We’ve Got to Stop Meeting Like This
I was reminded of a recent trip to a supermarket when I had a similar encounter with a fellow shopper. We had one of those “this way, that way, anyway I go, you’re going the same way as you try to get out of the way” moments. In true British fashion, we apologised to one another for being in the way.
From then on we kept bumping into each other as we took opposite routes around the small store. It happened on the bread aisle, and then again by the coffee. The third time it happened he said, “we’ve got to stop meeting like this”. We had a laugh about it.
Those words resonated with me. I don’t know who he was and I wouldn’t recognise him if I saw him again. But “we’ve got to stop meeting like this” felt weirdly meaningful at that moment.
It made a mundane shopping trip a bit more entertaining. It became funny because we allowed space for it to be. I think we could both sense and express the humour as we kept getting in each other’s way.
And I suppose that’s what life is. All of us, bumbling around and getting in one another’s way.
At its worst, this might leave us irritated and resenting each other. But at its best, it is at the heart of connection. It helps us allow space for one another, to be and feel seen and heard. Valued and accepted in some way.

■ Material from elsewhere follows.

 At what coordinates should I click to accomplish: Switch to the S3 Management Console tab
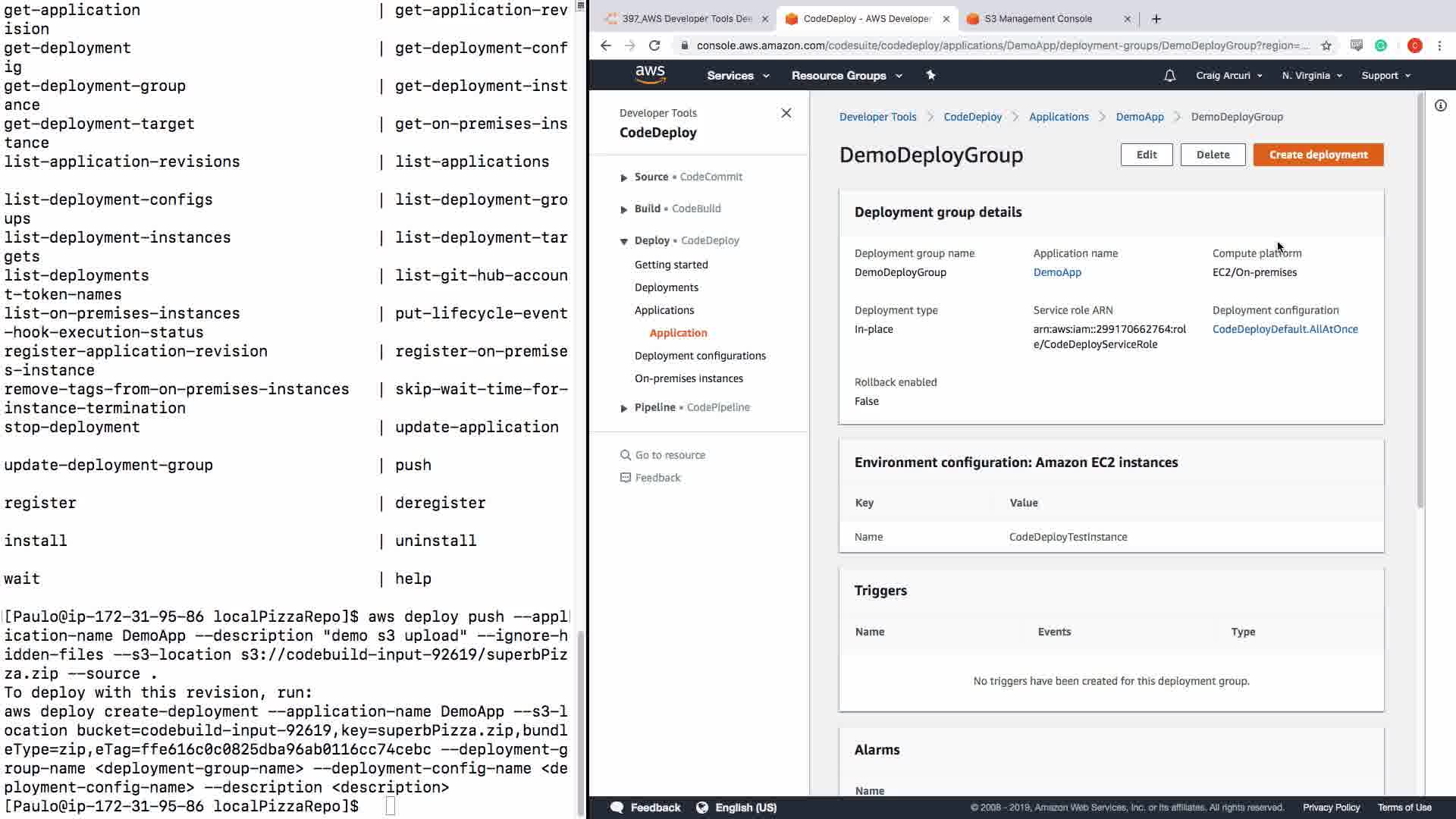(1037, 19)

Something Powerful Happens When We Feel Seen
It might be disconcerting and uncomfortable at times. While on other occasions it might feel validating and reassuring.

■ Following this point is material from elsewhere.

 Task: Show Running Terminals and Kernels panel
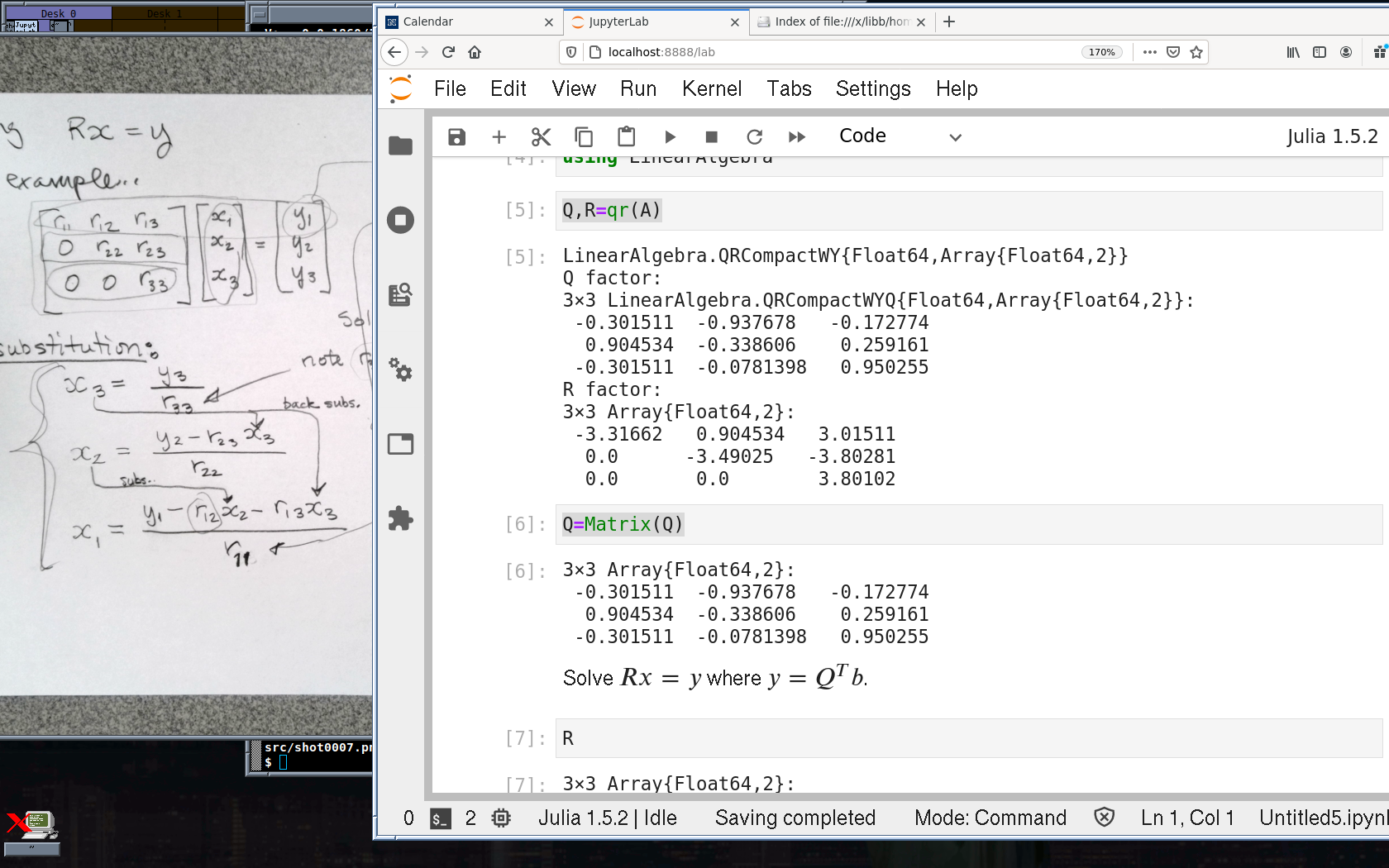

Many of us have taught ourselves to not be seen.
We might have internalised a message that tells us we should fit in and become part of the furniture.
Not the kind of furniture we would love to be, but more of an innocuous and inoffensively upholstered chair. Indistinguishable from the billions of other chairs in the world but useful for serving other people. Giving them somewhere to sit so we can support them in their more important lives.
And so we have shrunk ourselves. Moved back into the shadows. The corners of the room. We’ve made space so that we’re not in the way of the people we’ve been taught deserve to be here more than us.
Do you prefer to be invisible? How do you feel when you are truly seen and heard by another person?
This is not about whether we like being the centre of attention or not. And it’s not about demanding to be seen and heard by shouting louder.
It is more about how comfortable we are accepting and owning the space we take up in the world.
How do we feel when we see ourselves through the eyes of others? In a compliment? In a photograph? When we are in their way?